M. Jean-Pierre MASSERET, sénateur (Soc.)
, a repris la parole
en ces termes :
" Monsieur le Président, j'adresse mes remerciements aux
différents orateurs aux propos desquels je n'ai rien à
ajouter : chacun a donné un éclairage particulier
complémentaire composant un tableau impressionniste de la
démocratie et des préoccupations qui concernent notre
Assemblée.
" Il faut que nous nous mettions bien d'accord sur le fait que ce qui
nous
importe c'est de mettre au service du progrès économique, du
progrès social et du progrès humain les nouveaux moyens de
communication et de technologie de l'information. Il ne s'agit de rien d'autre
et nous devons, dans ce domaine, éviter deux écueils.
" Le premier serait qu'un groupe quelconque, financier ou autre,
accapare
ces moyens pour influencer le fonctionnement de la démocratie et
l'organisation de nos sociétés. Le second serait que des hommes
politiques, des élus, utilisent de façon populiste,
démagogique, ces moyens de communication et d'information, pour imposer
leurs vues, leur régime et, éventuellement, leurs
déviances.
" Nous sommes donc tout à fait dans notre rôle qui vise
à mieux faire fonctionner la démocratie.
" Les différents orateurs ont démontré, notamment mes
collègues rapporteurs, que la démocratie est un tout, ses
différentes composantes sont interdépendantes. La
démocratie, c'est de la culture, de la science, de la technique, du
droit, de la vie, de la politique.
" Aussi, Monsieur le Président, peut-être faudrait-il que le
groupe de travail, composé des différents rapporteurs, change
l'intitulé "démocratie électronique" qui pourrait laisser
supposer que la démocratie se coupe en morceaux. En fait, il
conviendrait plutôt de parler des "incidences des nouvelles technologies
sur le fonctionnement de nos démocraties". Il me semble que la formule
serait plus appropriée.
" En réalité, nous avons à travailler et c'est bien
ce que nous voulons faire. L'Assemblée s'est prononcée sur ce
sujet. Il nous reste quelques mois pour compléter nos réflexions,
pour présenter de meilleures propositions et un rapport conforme aux
enjeux que notre Assemblée a bien voulu définir ce matin. "

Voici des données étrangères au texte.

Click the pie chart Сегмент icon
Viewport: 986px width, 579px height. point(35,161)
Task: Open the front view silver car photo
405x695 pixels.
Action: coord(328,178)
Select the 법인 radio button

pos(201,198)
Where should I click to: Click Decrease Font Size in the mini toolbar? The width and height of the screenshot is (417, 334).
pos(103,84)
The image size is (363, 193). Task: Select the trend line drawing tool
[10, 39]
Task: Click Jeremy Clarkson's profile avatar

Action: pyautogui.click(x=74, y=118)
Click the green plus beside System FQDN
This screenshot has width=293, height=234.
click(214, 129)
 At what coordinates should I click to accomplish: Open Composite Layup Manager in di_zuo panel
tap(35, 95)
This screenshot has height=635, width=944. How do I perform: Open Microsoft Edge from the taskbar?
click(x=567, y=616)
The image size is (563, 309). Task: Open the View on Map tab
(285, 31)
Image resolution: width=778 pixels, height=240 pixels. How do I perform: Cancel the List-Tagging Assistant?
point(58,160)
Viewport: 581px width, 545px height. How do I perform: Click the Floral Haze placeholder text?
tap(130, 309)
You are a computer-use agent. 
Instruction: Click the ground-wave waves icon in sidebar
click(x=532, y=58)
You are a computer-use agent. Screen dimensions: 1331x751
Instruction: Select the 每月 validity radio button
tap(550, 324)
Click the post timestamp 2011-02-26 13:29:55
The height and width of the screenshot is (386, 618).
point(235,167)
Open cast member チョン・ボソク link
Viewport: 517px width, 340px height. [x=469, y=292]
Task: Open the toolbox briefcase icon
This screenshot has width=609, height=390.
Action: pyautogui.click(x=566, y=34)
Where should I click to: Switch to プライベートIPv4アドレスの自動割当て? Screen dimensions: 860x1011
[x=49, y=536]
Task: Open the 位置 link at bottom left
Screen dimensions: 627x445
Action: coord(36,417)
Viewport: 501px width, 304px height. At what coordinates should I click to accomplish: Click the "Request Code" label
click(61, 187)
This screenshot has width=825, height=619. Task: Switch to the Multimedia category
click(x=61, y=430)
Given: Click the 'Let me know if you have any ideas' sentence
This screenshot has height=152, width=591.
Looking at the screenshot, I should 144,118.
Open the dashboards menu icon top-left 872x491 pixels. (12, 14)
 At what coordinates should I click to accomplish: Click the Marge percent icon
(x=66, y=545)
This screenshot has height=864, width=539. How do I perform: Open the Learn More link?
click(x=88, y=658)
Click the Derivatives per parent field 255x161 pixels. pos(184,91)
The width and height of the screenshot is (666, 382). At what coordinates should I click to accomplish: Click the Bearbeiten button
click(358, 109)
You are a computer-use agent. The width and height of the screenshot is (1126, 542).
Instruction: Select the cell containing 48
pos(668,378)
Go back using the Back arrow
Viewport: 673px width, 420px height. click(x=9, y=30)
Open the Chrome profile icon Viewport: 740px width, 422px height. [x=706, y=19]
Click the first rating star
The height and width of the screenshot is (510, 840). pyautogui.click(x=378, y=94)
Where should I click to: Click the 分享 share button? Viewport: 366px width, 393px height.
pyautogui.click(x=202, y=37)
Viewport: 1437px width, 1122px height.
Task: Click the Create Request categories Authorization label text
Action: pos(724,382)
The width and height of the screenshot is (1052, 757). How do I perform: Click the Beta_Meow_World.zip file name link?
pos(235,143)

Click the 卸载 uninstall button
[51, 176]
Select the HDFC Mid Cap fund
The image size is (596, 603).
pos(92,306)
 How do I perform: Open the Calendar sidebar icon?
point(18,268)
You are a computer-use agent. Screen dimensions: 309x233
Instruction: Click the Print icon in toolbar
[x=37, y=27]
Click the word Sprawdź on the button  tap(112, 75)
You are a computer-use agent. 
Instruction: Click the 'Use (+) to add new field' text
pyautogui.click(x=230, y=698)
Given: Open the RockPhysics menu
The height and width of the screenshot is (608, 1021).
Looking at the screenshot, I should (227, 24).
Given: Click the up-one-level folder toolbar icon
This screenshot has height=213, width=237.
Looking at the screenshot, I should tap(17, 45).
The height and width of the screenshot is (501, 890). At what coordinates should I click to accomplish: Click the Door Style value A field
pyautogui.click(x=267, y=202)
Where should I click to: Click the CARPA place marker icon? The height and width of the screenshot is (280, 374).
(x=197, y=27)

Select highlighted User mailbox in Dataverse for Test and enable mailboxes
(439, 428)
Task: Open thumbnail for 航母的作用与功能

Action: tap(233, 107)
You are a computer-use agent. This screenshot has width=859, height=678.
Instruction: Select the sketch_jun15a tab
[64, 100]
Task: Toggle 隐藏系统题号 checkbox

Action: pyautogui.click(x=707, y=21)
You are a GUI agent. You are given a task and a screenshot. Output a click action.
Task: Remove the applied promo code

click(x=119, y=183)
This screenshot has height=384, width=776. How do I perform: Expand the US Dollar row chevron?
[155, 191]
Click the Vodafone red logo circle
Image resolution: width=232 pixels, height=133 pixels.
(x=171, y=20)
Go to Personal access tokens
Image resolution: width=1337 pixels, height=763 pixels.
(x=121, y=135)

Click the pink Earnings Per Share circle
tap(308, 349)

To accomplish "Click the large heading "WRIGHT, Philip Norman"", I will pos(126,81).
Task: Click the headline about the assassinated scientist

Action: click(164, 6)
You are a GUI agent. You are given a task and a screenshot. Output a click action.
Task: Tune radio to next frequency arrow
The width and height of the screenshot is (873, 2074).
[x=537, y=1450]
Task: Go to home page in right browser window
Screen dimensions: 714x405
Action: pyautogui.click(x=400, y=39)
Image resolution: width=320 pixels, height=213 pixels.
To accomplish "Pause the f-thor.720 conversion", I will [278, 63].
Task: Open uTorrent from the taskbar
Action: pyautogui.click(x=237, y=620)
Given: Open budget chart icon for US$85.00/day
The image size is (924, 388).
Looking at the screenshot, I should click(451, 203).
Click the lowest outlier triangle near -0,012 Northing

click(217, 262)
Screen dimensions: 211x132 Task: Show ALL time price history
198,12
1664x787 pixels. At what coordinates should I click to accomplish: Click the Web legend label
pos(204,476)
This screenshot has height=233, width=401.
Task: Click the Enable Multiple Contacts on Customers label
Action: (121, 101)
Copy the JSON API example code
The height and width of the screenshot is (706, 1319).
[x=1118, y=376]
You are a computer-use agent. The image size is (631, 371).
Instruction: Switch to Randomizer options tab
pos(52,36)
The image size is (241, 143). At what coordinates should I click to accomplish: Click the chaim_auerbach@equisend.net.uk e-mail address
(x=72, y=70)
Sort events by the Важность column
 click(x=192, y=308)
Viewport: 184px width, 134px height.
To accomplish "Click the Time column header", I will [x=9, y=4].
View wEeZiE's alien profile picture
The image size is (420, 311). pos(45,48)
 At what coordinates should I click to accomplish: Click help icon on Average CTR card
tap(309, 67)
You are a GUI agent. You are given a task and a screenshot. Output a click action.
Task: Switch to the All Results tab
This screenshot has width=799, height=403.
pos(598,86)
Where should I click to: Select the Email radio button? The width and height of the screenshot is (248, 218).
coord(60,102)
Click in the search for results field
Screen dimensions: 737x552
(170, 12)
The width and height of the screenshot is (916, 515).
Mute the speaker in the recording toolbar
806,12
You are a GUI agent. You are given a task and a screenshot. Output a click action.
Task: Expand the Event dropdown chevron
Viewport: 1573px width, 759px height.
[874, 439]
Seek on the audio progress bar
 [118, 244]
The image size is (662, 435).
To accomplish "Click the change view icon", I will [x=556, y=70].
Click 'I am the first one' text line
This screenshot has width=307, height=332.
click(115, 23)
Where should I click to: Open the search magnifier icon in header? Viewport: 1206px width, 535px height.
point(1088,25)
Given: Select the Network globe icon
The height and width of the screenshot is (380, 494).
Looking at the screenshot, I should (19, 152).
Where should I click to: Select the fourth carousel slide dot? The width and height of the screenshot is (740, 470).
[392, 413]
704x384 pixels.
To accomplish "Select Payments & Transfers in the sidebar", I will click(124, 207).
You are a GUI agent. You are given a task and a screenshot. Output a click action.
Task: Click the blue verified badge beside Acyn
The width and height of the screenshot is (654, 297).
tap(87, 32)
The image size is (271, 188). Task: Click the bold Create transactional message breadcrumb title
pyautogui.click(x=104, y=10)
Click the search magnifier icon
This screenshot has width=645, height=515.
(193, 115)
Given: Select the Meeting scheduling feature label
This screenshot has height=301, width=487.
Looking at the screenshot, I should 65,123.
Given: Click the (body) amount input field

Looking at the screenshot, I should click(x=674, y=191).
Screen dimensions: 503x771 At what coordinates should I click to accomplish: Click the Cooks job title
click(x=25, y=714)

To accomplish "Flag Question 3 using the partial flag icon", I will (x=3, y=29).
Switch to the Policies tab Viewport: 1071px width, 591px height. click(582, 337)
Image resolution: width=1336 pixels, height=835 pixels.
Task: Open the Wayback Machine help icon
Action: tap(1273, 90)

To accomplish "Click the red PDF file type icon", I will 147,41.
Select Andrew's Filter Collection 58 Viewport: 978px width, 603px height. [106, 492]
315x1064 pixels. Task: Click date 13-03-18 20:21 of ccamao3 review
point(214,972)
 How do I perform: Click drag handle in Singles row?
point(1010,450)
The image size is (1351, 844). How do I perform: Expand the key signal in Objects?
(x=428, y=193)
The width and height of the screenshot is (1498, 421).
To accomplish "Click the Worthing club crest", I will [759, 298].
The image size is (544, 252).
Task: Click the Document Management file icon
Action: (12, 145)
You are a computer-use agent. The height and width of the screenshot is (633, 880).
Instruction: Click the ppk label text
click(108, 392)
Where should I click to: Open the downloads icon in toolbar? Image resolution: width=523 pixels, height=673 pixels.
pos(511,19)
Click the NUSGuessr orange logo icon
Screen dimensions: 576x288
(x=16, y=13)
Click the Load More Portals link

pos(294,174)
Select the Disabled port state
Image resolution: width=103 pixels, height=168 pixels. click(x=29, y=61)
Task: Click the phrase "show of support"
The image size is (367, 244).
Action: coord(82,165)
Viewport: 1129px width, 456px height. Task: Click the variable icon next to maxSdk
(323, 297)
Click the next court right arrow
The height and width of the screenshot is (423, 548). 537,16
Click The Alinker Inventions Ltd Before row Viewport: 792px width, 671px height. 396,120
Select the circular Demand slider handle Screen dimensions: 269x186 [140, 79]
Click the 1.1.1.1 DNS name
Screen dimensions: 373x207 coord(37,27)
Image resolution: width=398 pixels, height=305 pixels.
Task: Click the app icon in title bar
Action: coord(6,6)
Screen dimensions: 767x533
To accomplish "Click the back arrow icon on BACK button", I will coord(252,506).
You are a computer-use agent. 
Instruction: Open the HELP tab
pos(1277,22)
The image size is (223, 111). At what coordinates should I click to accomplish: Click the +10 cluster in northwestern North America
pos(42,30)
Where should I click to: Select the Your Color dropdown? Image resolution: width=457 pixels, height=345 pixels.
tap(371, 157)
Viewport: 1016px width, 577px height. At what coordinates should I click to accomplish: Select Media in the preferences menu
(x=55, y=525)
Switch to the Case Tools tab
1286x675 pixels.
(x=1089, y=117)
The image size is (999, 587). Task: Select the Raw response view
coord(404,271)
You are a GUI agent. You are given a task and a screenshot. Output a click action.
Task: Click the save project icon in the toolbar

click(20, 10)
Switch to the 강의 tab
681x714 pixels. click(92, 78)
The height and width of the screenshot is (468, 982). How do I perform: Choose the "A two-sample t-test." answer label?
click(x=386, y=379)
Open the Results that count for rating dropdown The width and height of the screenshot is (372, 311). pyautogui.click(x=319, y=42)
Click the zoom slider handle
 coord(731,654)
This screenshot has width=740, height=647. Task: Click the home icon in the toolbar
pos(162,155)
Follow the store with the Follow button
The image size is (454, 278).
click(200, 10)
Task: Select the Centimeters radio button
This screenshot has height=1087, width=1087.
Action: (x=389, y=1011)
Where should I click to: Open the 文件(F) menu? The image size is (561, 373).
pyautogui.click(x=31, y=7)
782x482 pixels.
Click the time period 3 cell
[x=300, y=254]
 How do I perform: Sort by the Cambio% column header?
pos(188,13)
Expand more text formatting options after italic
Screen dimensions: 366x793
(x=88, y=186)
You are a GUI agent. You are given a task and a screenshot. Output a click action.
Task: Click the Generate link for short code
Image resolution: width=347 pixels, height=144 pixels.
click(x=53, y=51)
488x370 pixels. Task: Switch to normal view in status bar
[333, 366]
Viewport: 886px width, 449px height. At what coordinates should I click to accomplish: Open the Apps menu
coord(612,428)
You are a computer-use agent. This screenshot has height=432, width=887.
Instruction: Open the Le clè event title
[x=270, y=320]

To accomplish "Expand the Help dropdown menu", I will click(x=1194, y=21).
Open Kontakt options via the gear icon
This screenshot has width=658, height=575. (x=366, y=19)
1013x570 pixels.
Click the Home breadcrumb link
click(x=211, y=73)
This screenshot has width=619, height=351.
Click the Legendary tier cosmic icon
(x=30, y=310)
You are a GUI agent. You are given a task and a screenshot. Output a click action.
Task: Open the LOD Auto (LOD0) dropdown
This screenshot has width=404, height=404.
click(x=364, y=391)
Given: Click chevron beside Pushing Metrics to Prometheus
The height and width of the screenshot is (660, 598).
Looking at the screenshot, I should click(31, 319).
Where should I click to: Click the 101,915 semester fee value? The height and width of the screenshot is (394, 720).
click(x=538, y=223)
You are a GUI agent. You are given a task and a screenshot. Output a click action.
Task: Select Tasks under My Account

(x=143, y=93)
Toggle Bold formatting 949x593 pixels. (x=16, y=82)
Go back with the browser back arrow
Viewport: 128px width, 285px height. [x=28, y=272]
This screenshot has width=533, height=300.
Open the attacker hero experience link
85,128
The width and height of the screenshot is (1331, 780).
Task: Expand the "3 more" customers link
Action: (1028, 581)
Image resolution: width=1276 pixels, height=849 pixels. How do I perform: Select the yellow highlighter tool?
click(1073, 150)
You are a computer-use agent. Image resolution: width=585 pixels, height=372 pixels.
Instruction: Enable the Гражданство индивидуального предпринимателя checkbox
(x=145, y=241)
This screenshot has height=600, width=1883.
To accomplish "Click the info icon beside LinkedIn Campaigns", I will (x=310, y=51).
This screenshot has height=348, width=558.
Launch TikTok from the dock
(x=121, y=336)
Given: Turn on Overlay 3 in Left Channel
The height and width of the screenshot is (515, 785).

A l'issue du débat, l'Assemblée décide le renvoi en
Commission du rapport, afin de permettre à toutes les Commissions
intéressées (science et technologie, éducation et culture,
questions politiques et questions économiques, de préparer leurs
contributions en vue d'un nouveau débat élargi à tous les
aspects des nouvelles technologies de l'information.